• _Directions_
For each line below, return an exact copy.

• _Recorded information_
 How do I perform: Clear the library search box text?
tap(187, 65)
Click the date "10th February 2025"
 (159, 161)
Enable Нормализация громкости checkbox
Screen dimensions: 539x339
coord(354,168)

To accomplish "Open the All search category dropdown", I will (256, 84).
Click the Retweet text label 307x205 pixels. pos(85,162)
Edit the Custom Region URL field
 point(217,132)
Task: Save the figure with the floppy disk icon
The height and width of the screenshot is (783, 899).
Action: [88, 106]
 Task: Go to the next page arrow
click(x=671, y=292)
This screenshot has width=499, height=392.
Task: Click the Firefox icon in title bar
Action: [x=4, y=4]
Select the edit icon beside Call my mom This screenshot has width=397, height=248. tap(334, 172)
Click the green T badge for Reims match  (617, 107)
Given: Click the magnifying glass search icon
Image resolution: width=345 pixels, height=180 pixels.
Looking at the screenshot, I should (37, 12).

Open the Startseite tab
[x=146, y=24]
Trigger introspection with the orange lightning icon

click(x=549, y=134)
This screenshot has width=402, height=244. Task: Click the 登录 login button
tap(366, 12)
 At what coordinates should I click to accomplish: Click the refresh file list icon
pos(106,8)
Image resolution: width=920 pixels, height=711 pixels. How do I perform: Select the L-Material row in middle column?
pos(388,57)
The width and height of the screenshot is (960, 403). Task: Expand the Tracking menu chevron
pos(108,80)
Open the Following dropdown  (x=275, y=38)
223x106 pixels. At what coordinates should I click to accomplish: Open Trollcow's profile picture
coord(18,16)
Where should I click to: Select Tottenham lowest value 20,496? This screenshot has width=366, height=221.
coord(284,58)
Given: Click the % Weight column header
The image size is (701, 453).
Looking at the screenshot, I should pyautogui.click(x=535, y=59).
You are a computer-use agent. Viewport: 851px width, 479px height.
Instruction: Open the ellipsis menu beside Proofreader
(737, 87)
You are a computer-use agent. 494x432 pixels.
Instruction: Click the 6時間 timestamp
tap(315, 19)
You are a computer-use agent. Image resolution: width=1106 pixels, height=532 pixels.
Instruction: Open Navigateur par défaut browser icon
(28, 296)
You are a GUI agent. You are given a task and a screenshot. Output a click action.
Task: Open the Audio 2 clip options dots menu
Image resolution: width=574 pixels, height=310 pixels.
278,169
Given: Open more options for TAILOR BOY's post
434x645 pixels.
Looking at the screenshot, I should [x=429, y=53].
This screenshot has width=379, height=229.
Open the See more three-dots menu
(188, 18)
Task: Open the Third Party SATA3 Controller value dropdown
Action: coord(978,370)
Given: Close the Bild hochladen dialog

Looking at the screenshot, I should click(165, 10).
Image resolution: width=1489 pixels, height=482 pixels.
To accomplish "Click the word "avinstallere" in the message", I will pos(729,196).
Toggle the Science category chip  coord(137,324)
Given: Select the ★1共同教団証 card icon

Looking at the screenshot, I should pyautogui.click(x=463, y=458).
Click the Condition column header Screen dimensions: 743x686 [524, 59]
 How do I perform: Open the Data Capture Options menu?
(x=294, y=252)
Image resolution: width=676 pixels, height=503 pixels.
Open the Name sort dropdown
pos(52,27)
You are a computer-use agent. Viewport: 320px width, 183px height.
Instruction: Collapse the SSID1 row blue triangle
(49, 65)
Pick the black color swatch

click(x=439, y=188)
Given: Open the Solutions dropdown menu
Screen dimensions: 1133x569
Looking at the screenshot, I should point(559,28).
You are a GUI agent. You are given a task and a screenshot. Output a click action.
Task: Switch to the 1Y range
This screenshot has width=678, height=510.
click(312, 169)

• _Solution to this problem_
 How do I perform: Clear the library search box text?
tap(187, 65)
Click the date "10th February 2025"
 (159, 161)
Enable Нормализация громкости checkbox
Screen dimensions: 539x339
coord(354,168)

To accomplish "Open the All search category dropdown", I will (256, 84).
Click the Retweet text label 307x205 pixels. pos(85,162)
Edit the Custom Region URL field
 point(217,132)
Task: Save the figure with the floppy disk icon
The height and width of the screenshot is (783, 899).
Action: [88, 106]
 Task: Go to the next page arrow
click(x=671, y=292)
This screenshot has width=499, height=392.
Task: Click the Firefox icon in title bar
Action: [x=4, y=4]
Select the edit icon beside Call my mom This screenshot has width=397, height=248. tap(334, 172)
Click the green T badge for Reims match  (617, 107)
Given: Click the magnifying glass search icon
Image resolution: width=345 pixels, height=180 pixels.
Looking at the screenshot, I should (37, 12).

Open the Startseite tab
[x=146, y=24]
Trigger introspection with the orange lightning icon

click(x=549, y=134)
This screenshot has width=402, height=244. Task: Click the 登录 login button
tap(366, 12)
 At what coordinates should I click to accomplish: Click the refresh file list icon
pos(106,8)
Image resolution: width=920 pixels, height=711 pixels. How do I perform: Select the L-Material row in middle column?
pos(388,57)
The width and height of the screenshot is (960, 403). Task: Expand the Tracking menu chevron
pos(108,80)
Open the Following dropdown  (x=275, y=38)
223x106 pixels. At what coordinates should I click to accomplish: Open Trollcow's profile picture
coord(18,16)
Where should I click to: Select Tottenham lowest value 20,496? This screenshot has width=366, height=221.
coord(284,58)
Given: Click the % Weight column header
The image size is (701, 453).
Looking at the screenshot, I should pyautogui.click(x=535, y=59).
You are a computer-use agent. Viewport: 851px width, 479px height.
Instruction: Open the ellipsis menu beside Proofreader
(737, 87)
You are a computer-use agent. 494x432 pixels.
Instruction: Click the 6時間 timestamp
tap(315, 19)
You are a computer-use agent. Image resolution: width=1106 pixels, height=532 pixels.
Instruction: Open Navigateur par défaut browser icon
(28, 296)
You are a GUI agent. You are given a task and a screenshot. Output a click action.
Task: Open the Audio 2 clip options dots menu
Image resolution: width=574 pixels, height=310 pixels.
278,169
Given: Open more options for TAILOR BOY's post
434x645 pixels.
Looking at the screenshot, I should [x=429, y=53].
This screenshot has width=379, height=229.
Open the See more three-dots menu
(188, 18)
Task: Open the Third Party SATA3 Controller value dropdown
Action: coord(978,370)
Given: Close the Bild hochladen dialog

Looking at the screenshot, I should click(165, 10).
Image resolution: width=1489 pixels, height=482 pixels.
To accomplish "Click the word "avinstallere" in the message", I will pos(729,196).
Toggle the Science category chip  coord(137,324)
Given: Select the ★1共同教団証 card icon

Looking at the screenshot, I should pyautogui.click(x=463, y=458).
Click the Condition column header Screen dimensions: 743x686 [524, 59]
 How do I perform: Open the Data Capture Options menu?
(x=294, y=252)
Image resolution: width=676 pixels, height=503 pixels.
Open the Name sort dropdown
pos(52,27)
You are a computer-use agent. Viewport: 320px width, 183px height.
Instruction: Collapse the SSID1 row blue triangle
(49, 65)
Pick the black color swatch

click(x=439, y=188)
Given: Open the Solutions dropdown menu
Screen dimensions: 1133x569
Looking at the screenshot, I should point(559,28).
You are a GUI agent. You are given a task and a screenshot. Output a click action.
Task: Switch to the 1Y range
This screenshot has width=678, height=510.
click(312, 169)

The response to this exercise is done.